- Associated Press - Thursday, March 6, 2014

JUNEAU, Alaska (AP) - In a story March 4 about the state Safe Surrender law, The Associated Press, relying on information from the state Department of Health and Social Services, reported erroneously on the budget for an ad campaign to raise awareness of the law. The budget was $20,000, not $50,000, and a television ad was produced at no additional cost to the state, not for $15,000.

A corrected version of the story is below:

State campaign for safe surrender awareness

State launches advertising campaign on safe surrender law to avoid future tragedies

JUNEAU, Alaska (AP) - The death of a newborn has sparked an advertising campaign by the state to make the public aware of a new law allowing mothers to safely relinquish their babies without fear of prosecution.

The state of Alaska is launching a $20,000 campaign in raising awareness on the Safe Surrender for Infants Act passed in 2008, the Anchorage Daily News (http://bit.ly/1lwCMxO) reported Tuesday.

The effort comes four months after a 26-year-old married Army specialist and mother of a toddler was charged with allegedly leaving her infant to die in an Eagle River Park.

The law allows a parent to give up a baby at a police station, fire station or hospital up to 21 days after birth with no questions asked.

Officials said the law has never been used.

According to the Alaska Department of Health and Social Services, infant abandonment is rare.

The woman charged had no idea a safe surrender law existed, said her attorney.

“She had been (in Alaska) a month,” attorney Rex Butler said. “She had no idea. If she had known about it, she would have taken advantage of it.”

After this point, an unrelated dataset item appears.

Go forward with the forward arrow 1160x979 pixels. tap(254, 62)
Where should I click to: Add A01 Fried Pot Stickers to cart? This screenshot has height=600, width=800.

In an effort to increase public awareness of the law, the Office of Children’s Services filmed a public service announcement video in January at no additional cost to the state.

“After the tragedy that happened last fall, it came to our attention that it had been a while since we’d put the word out about safe surrender,” said Christy Lawton, head of the state Office of Children’s Services.

The budget was used to put the commercial in heavy rotation on Alaska television stations, Lawton said.